■ What you should do: Extract each line of the data below exactly as written.

(Data excerpts)
* * * * * * *

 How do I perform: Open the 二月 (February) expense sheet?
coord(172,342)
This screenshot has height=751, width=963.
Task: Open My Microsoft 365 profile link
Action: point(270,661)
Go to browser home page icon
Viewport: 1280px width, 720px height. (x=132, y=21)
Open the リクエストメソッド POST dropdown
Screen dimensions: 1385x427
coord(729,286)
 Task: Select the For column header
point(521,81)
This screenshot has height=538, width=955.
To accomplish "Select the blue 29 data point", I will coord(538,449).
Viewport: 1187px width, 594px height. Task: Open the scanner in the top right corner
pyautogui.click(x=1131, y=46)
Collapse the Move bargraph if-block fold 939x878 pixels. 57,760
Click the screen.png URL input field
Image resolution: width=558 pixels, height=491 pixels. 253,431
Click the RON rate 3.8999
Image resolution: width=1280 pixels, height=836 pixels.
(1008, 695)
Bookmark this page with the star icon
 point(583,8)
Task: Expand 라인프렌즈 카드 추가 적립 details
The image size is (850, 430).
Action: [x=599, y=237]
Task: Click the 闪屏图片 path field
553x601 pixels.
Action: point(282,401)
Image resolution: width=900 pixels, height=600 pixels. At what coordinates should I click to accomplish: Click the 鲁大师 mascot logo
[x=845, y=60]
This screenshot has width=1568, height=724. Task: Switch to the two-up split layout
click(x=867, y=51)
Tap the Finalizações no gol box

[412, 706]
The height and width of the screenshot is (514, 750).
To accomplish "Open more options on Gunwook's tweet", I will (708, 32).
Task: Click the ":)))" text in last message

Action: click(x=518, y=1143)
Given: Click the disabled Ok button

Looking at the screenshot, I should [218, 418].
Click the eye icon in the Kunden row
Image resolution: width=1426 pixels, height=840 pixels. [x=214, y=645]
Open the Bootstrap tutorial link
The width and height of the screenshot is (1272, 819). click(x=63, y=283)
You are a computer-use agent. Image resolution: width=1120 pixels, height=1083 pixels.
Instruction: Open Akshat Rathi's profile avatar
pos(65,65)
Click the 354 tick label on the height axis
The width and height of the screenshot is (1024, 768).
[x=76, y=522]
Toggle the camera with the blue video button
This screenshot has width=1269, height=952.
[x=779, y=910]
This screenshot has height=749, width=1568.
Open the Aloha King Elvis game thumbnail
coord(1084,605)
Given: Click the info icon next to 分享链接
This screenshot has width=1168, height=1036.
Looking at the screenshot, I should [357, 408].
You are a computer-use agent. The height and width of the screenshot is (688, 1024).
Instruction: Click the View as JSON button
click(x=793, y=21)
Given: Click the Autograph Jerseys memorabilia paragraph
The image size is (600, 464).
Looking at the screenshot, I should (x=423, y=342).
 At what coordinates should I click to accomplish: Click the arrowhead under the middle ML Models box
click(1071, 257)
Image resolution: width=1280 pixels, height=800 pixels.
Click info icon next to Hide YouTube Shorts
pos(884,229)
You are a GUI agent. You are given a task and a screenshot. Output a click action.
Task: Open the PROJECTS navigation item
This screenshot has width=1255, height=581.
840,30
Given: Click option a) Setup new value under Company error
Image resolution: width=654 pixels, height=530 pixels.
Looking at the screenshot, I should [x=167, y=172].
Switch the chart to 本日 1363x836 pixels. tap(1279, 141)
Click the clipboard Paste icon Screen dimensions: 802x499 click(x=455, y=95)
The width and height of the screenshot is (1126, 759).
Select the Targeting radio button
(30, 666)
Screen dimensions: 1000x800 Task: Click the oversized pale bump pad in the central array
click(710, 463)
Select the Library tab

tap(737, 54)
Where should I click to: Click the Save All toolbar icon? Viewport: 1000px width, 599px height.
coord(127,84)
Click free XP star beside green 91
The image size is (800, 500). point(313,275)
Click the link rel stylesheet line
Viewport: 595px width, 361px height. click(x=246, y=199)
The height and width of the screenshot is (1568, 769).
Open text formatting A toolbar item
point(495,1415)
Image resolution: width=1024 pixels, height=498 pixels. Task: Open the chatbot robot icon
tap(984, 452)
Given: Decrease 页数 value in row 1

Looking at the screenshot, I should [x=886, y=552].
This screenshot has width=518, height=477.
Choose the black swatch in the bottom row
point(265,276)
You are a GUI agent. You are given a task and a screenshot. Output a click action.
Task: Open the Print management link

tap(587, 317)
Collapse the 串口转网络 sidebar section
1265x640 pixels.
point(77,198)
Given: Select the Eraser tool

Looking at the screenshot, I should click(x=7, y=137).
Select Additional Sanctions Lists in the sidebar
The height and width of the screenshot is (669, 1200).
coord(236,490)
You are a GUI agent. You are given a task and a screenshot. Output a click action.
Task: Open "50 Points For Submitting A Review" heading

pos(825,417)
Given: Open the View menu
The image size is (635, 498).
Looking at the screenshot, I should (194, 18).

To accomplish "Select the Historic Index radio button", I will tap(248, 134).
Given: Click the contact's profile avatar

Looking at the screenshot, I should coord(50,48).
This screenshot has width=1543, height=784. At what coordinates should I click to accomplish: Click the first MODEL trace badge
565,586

* * * * * * *

■ Answer to this exercise:
 How do I perform: Open the 二月 (February) expense sheet?
coord(172,342)
This screenshot has height=751, width=963.
Task: Open My Microsoft 365 profile link
Action: point(270,661)
Go to browser home page icon
Viewport: 1280px width, 720px height. (x=132, y=21)
Open the リクエストメソッド POST dropdown
Screen dimensions: 1385x427
coord(729,286)
 Task: Select the For column header
point(521,81)
This screenshot has height=538, width=955.
To accomplish "Select the blue 29 data point", I will coord(538,449).
Viewport: 1187px width, 594px height. Task: Open the scanner in the top right corner
pyautogui.click(x=1131, y=46)
Collapse the Move bargraph if-block fold 939x878 pixels. 57,760
Click the screen.png URL input field
Image resolution: width=558 pixels, height=491 pixels. 253,431
Click the RON rate 3.8999
Image resolution: width=1280 pixels, height=836 pixels.
(1008, 695)
Bookmark this page with the star icon
 point(583,8)
Task: Expand 라인프렌즈 카드 추가 적립 details
The image size is (850, 430).
Action: [x=599, y=237]
Task: Click the 闪屏图片 path field
553x601 pixels.
Action: point(282,401)
Image resolution: width=900 pixels, height=600 pixels. At what coordinates should I click to accomplish: Click the 鲁大师 mascot logo
[x=845, y=60]
This screenshot has width=1568, height=724. Task: Switch to the two-up split layout
click(x=867, y=51)
Tap the Finalizações no gol box

[412, 706]
The height and width of the screenshot is (514, 750).
To accomplish "Open more options on Gunwook's tweet", I will (708, 32).
Task: Click the ":)))" text in last message

Action: click(x=518, y=1143)
Given: Click the disabled Ok button

Looking at the screenshot, I should [218, 418].
Click the eye icon in the Kunden row
Image resolution: width=1426 pixels, height=840 pixels. [x=214, y=645]
Open the Bootstrap tutorial link
The width and height of the screenshot is (1272, 819). click(x=63, y=283)
You are a computer-use agent. Image resolution: width=1120 pixels, height=1083 pixels.
Instruction: Open Akshat Rathi's profile avatar
pos(65,65)
Click the 354 tick label on the height axis
The width and height of the screenshot is (1024, 768).
[x=76, y=522]
Toggle the camera with the blue video button
This screenshot has width=1269, height=952.
[x=779, y=910]
This screenshot has height=749, width=1568.
Open the Aloha King Elvis game thumbnail
coord(1084,605)
Given: Click the info icon next to 分享链接
This screenshot has width=1168, height=1036.
Looking at the screenshot, I should [357, 408].
You are a computer-use agent. The height and width of the screenshot is (688, 1024).
Instruction: Click the View as JSON button
click(x=793, y=21)
Given: Click the Autograph Jerseys memorabilia paragraph
The image size is (600, 464).
Looking at the screenshot, I should (x=423, y=342).
 At what coordinates should I click to accomplish: Click the arrowhead under the middle ML Models box
click(1071, 257)
Image resolution: width=1280 pixels, height=800 pixels.
Click info icon next to Hide YouTube Shorts
pos(884,229)
You are a GUI agent. You are given a task and a screenshot. Output a click action.
Task: Open the PROJECTS navigation item
This screenshot has width=1255, height=581.
840,30
Given: Click option a) Setup new value under Company error
Image resolution: width=654 pixels, height=530 pixels.
Looking at the screenshot, I should [x=167, y=172].
Switch the chart to 本日 1363x836 pixels. tap(1279, 141)
Click the clipboard Paste icon Screen dimensions: 802x499 click(x=455, y=95)
The width and height of the screenshot is (1126, 759).
Select the Targeting radio button
(30, 666)
Screen dimensions: 1000x800 Task: Click the oversized pale bump pad in the central array
click(710, 463)
Select the Library tab

tap(737, 54)
Where should I click to: Click the Save All toolbar icon? Viewport: 1000px width, 599px height.
coord(127,84)
Click free XP star beside green 91
The image size is (800, 500). point(313,275)
Click the link rel stylesheet line
Viewport: 595px width, 361px height. click(x=246, y=199)
The height and width of the screenshot is (1568, 769).
Open text formatting A toolbar item
point(495,1415)
Image resolution: width=1024 pixels, height=498 pixels. Task: Open the chatbot robot icon
tap(984, 452)
Given: Decrease 页数 value in row 1

Looking at the screenshot, I should [x=886, y=552].
This screenshot has width=518, height=477.
Choose the black swatch in the bottom row
point(265,276)
You are a GUI agent. You are given a task and a screenshot. Output a click action.
Task: Open the Print management link

tap(587, 317)
Collapse the 串口转网络 sidebar section
1265x640 pixels.
point(77,198)
Given: Select the Eraser tool

Looking at the screenshot, I should click(x=7, y=137).
Select Additional Sanctions Lists in the sidebar
The height and width of the screenshot is (669, 1200).
coord(236,490)
You are a GUI agent. You are given a task and a screenshot. Output a click action.
Task: Open "50 Points For Submitting A Review" heading

pos(825,417)
Given: Open the View menu
The image size is (635, 498).
Looking at the screenshot, I should (194, 18).

To accomplish "Select the Historic Index radio button", I will tap(248, 134).
Given: Click the contact's profile avatar

Looking at the screenshot, I should coord(50,48).
This screenshot has width=1543, height=784. At what coordinates should I click to accomplish: Click the first MODEL trace badge
565,586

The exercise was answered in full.